### What you are asked to do:
Every line of the material is to be set down exactly as written.

### Given records:
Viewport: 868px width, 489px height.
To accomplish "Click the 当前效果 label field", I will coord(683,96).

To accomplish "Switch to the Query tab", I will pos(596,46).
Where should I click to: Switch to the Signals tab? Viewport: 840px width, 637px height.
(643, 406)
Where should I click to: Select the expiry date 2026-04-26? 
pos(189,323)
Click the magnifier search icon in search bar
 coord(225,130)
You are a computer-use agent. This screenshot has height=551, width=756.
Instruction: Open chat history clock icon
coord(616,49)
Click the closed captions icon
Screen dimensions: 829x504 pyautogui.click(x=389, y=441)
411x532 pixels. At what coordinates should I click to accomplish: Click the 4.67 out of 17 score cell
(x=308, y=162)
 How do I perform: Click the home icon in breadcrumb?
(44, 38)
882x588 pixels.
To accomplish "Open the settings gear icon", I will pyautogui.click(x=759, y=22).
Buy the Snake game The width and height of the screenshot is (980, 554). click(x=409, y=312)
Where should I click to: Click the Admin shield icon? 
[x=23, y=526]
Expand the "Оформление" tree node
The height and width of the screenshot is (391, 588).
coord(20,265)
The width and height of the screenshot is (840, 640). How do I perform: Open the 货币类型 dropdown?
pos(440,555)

### Response area:
Viewport: 868px width, 489px height.
To accomplish "Click the 当前效果 label field", I will coord(683,96).

To accomplish "Switch to the Query tab", I will pos(596,46).
Where should I click to: Switch to the Signals tab? Viewport: 840px width, 637px height.
(643, 406)
Where should I click to: Select the expiry date 2026-04-26? 
pos(189,323)
Click the magnifier search icon in search bar
 coord(225,130)
You are a computer-use agent. This screenshot has height=551, width=756.
Instruction: Open chat history clock icon
coord(616,49)
Click the closed captions icon
Screen dimensions: 829x504 pyautogui.click(x=389, y=441)
411x532 pixels. At what coordinates should I click to accomplish: Click the 4.67 out of 17 score cell
(x=308, y=162)
 How do I perform: Click the home icon in breadcrumb?
(44, 38)
882x588 pixels.
To accomplish "Open the settings gear icon", I will pyautogui.click(x=759, y=22).
Buy the Snake game The width and height of the screenshot is (980, 554). click(x=409, y=312)
Where should I click to: Click the Admin shield icon? 
[x=23, y=526]
Expand the "Оформление" tree node
The height and width of the screenshot is (391, 588).
coord(20,265)
The width and height of the screenshot is (840, 640). How do I perform: Open the 货币类型 dropdown?
pos(440,555)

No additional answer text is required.